Très intéressant ! Je pense attendre sa sortie poche, mais j’ai hâte de découvrir le destin de Bakhita à mon tour.
Une femme tellement gentille et accessible. Quant à son livre sur Sainte Bakhita que je connaissais bien avant la sortie littéraire, j’ai pu redécouvrir sa douloureuse et extraordinaire vie qui m’a profondément émue grâce à la sublime plume de l’auteur. Merci pour le partage.
Hami
Merci pour cette interview passionnante, qui donne encore plus envie de découvrir le roman !
Je suis en plein dans la lecture de Bakhita et je suis plongée dedans depuis une semaine. Non pas parce que je n’aime pas, au contraire j’en suis bouleversée et cette lecture me marquera très longtemps, mais parce que je suis choquée de la déviance humaine en termes d’esclavage et du parcours incroyable de cette femme.

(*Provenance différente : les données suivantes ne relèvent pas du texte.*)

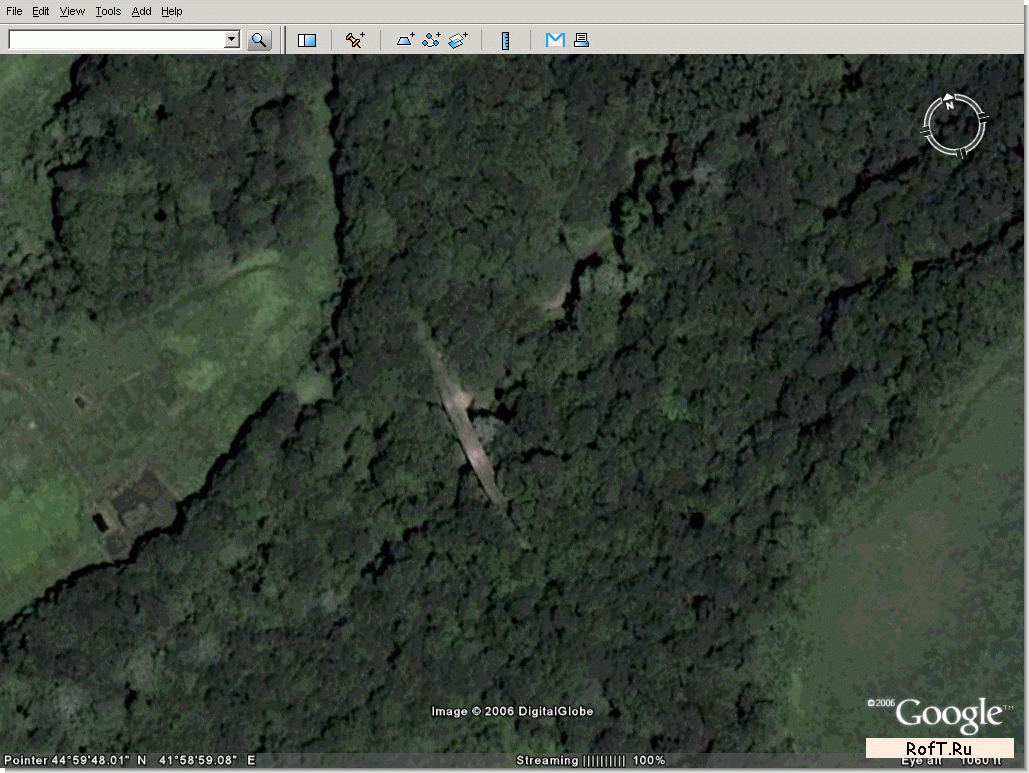
Task: Open the Ruler measuring tool
Action: pyautogui.click(x=506, y=40)
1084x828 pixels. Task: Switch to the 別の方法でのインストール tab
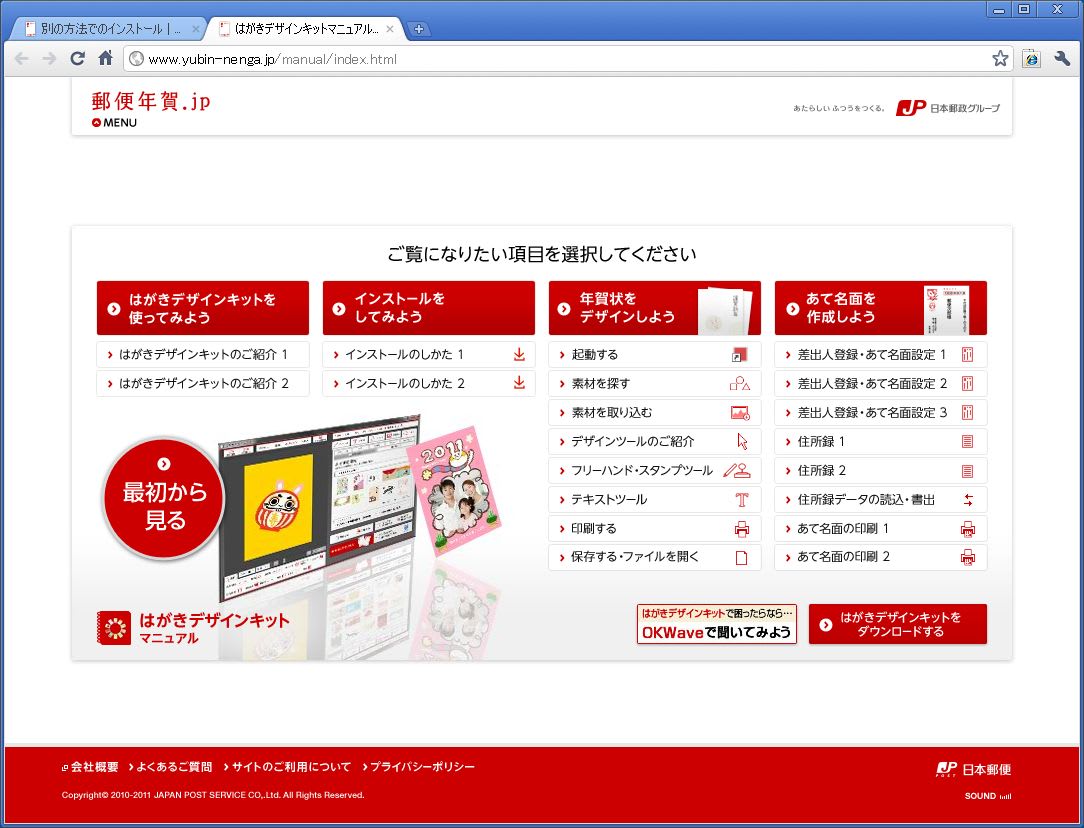(x=110, y=29)
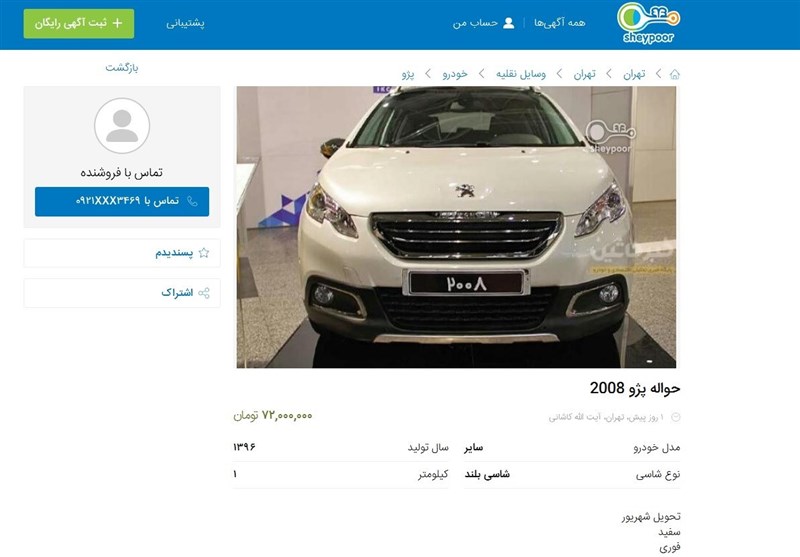Click the بازگشت back link
The height and width of the screenshot is (557, 800).
pyautogui.click(x=122, y=67)
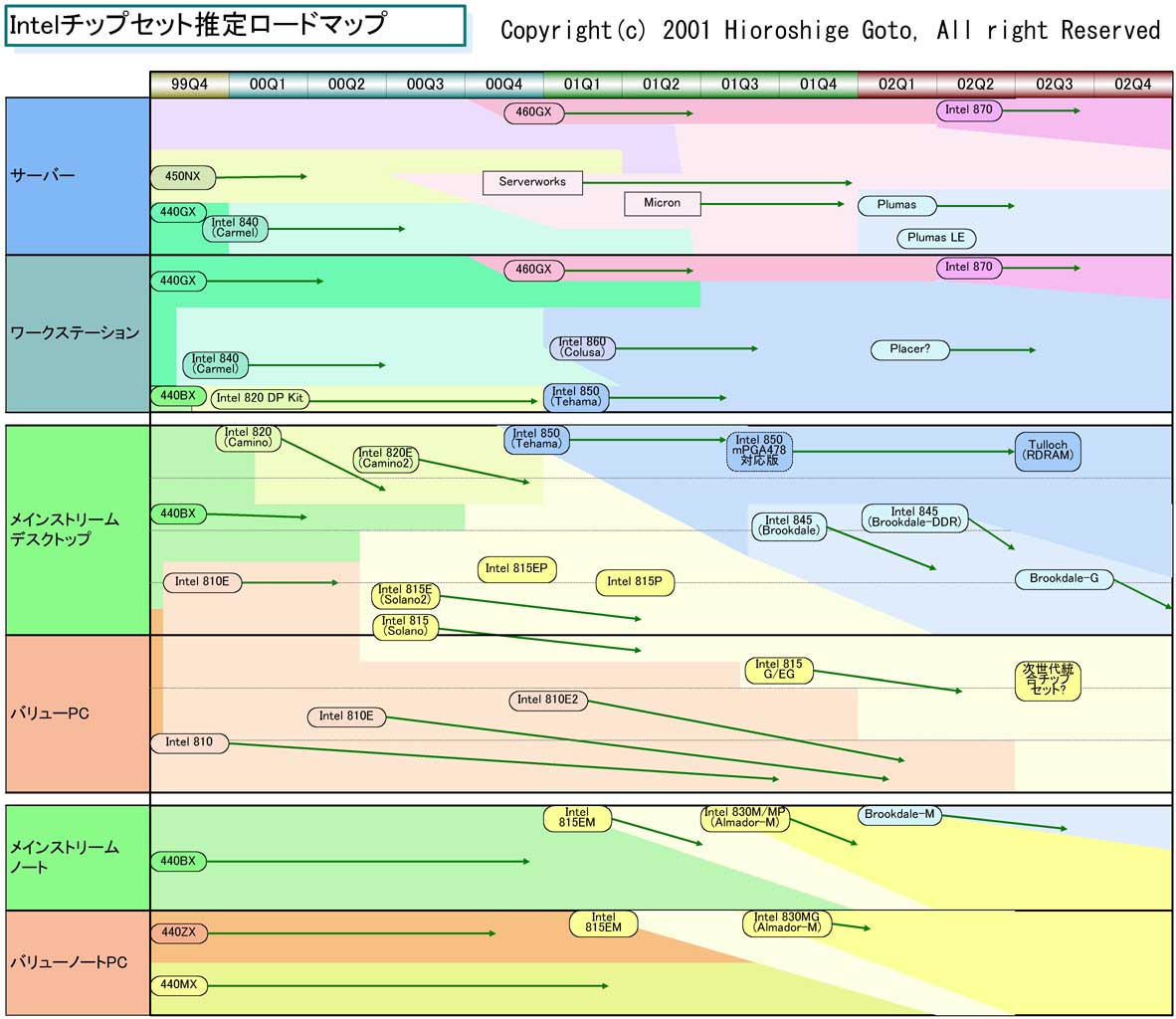Click the 450NX chipset node
This screenshot has height=1019, width=1176.
(x=182, y=177)
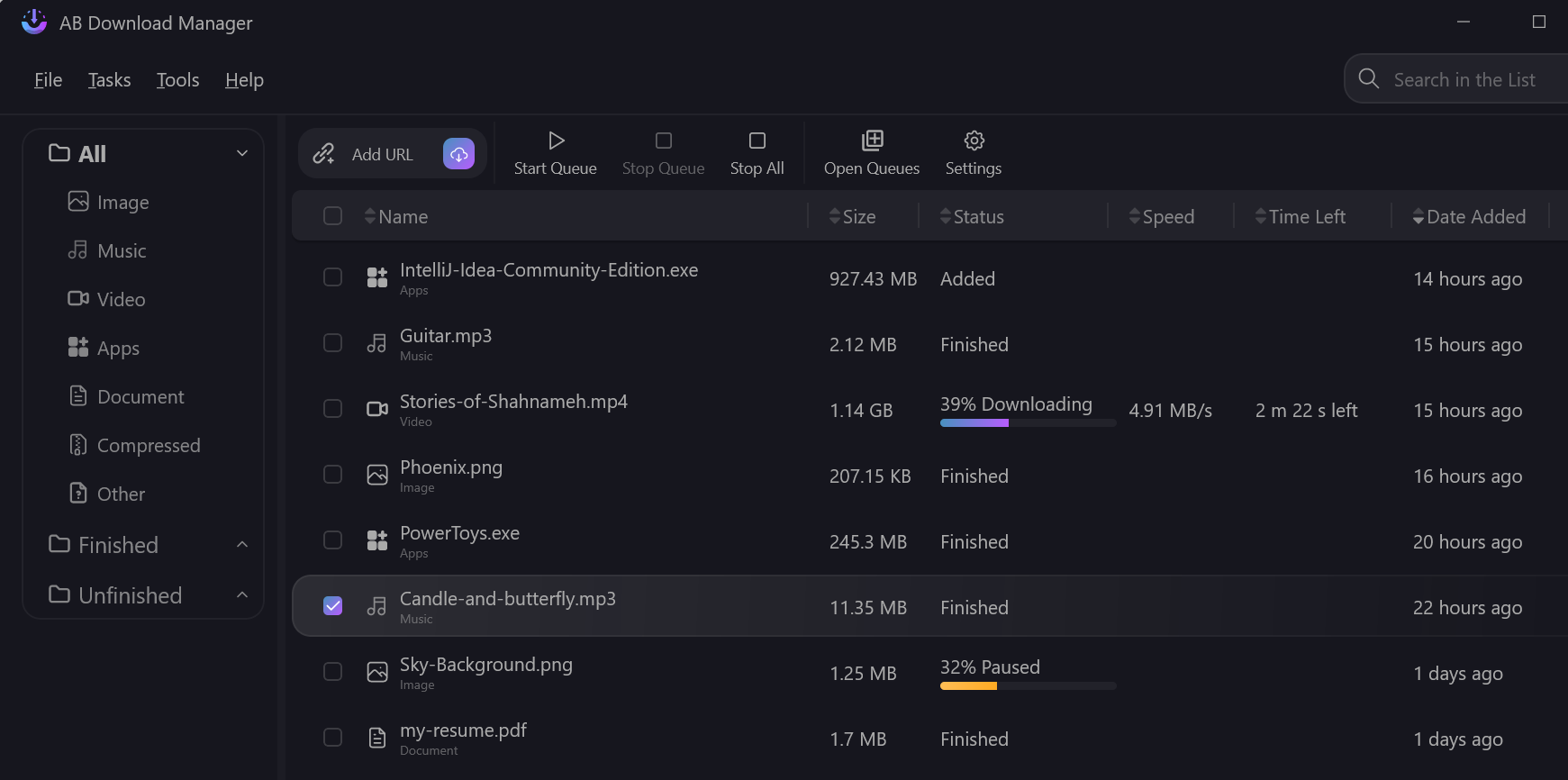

Merci pour votre article. Selon moi, c’est un grand livre que de nombreuses personnes devraient lire pour découvrir cette merveilleuse personne qu’a été Bakhita, pour savoir ce qu’est réellement l’esclavage, parce qu’ils ne le savent pas. Et aussi parce que l’esclavage existe toujours sous la même forme qu’au XIX siècle. L’écriture de Véronique Olmi est magnifique. J’ai découvert l’écrivaine et je vais lire d’autre livres de cette auteure. Bravo Madame vous êtes une grande Dame, quelle hommage pour Bakhita ! Sans doute rien à voir avec le livre de Ida Zanolini qui avait pour vocation de servir l’Eglise et par ricochet la nation Italienne et malheureusement son chef de l’époque. Ce que Veronique Olmi nous fait découvrir aussi. Bakhita ayant donc été esclave jusqu’à la fin de sa vie. Merci encore.